Positive Parenting: What It Is and Why It Works
The Power of Positive Parenting: What It Is and Why It Works
Do you remember the dunce hat in school? If so, you likely remember the misbehaving child having to don an embarrassing hat and face the corner of the classroom for hours. You may remember facing physical pain from a cane or ruler if you goofed off in class. If these methods sound outdated to you, you might be ready to try out a new way of nurturing kids that is spreading and, in the process, is essentially changing the way adults raise children.
Known as more of a way of life than a childrearing method, the term positive parenting refers to a gentler approach to disciplining children. Many parents were raised by adults who believed the only way to get a child to act appropriately was through fear. Parents who grew up in a home with authority figures who believed that children should be ‘seen and not heard’ or that spanking a child was acceptable may have a tough time embracing this version of discipline.
The proponents of positive parenting agree that there’s no reason to subject a child to spanking, an act that many now label corporal punishment. Since children learn by watching, what are they learning when they see Mom or Dad using hitting as a way to communicate? Positive parents advocate using a docile system of parenting that relies on guidance and communication.
The advocates of positive parenting believe the benefits of using communication over physical force are many. These benefits include forging a strong bond between parent and child. This bond can shape a child’s ability to bounce back after struggles, instill confidence, and have a positive impact on the child’s overall development. Using positive parenting teaches a child to use their words instead of their physical strength to communicate anger.

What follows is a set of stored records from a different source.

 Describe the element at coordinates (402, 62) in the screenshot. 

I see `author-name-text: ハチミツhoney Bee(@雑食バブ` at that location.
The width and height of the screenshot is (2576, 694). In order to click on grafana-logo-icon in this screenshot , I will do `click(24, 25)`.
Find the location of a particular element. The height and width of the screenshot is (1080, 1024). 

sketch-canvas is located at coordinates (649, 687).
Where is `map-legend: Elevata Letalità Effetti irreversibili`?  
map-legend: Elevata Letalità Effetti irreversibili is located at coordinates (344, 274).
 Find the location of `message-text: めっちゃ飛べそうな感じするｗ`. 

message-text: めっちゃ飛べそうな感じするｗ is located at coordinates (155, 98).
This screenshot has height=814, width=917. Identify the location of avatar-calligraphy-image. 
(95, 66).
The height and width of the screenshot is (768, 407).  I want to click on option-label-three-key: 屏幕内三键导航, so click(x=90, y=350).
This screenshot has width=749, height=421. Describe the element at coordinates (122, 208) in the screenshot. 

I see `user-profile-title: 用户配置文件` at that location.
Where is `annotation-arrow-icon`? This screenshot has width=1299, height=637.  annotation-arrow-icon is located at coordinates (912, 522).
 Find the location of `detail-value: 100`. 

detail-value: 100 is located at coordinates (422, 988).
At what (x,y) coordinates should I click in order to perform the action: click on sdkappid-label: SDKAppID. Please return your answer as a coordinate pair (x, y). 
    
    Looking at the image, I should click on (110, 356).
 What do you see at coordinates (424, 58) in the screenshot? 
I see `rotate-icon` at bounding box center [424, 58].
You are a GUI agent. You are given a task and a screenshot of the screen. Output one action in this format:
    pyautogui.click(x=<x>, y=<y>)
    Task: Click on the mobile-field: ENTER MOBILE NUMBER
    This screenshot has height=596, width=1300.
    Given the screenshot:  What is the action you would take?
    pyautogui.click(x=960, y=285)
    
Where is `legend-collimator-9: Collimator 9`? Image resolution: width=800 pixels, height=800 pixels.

Even if you’re a parent who believes in the power of a gentle swat on the bottom, all parents can generally agree on one thing: moms and dads want a happy, peaceful home and healthy children. There are multiple ways to encourage positive behavior from your children without physical punishment.
Here are a few ideas for how to implement positive parenting in your home:
- Use Time-outs. Taking kids away from a volatile situation can help defuse tempers and provide both the parent and the child time to calm down. While embarrassing the child in front of their peers isn’t encouraged, taking time to breathe and reassess is beneficial.
- Increase Responsibility. When you add chores to your child’s list, you’re giving them an opportunity to make restitution for inappropriate behavior, which is a great way to positively parent. When there is a defined consequence, a child will learn to think before they act. Even younger children can understand this concept.
- Take Away Privileges. Without making love conditional on behavior, positive parenting involves temporarily removing privileges, such as attending a party or the use of a cell phone, to outline the expectations of appropriate behavior.
Parental actions have an influence on a child’s development and self-esteem. The way parents show love and display how to deal with emotions will impact a child far beyond the time in which they live with their parents. By using guidance and establishing consequences, parents can gently lead their children towards choosing healthy behaviors and being accountable for their actions.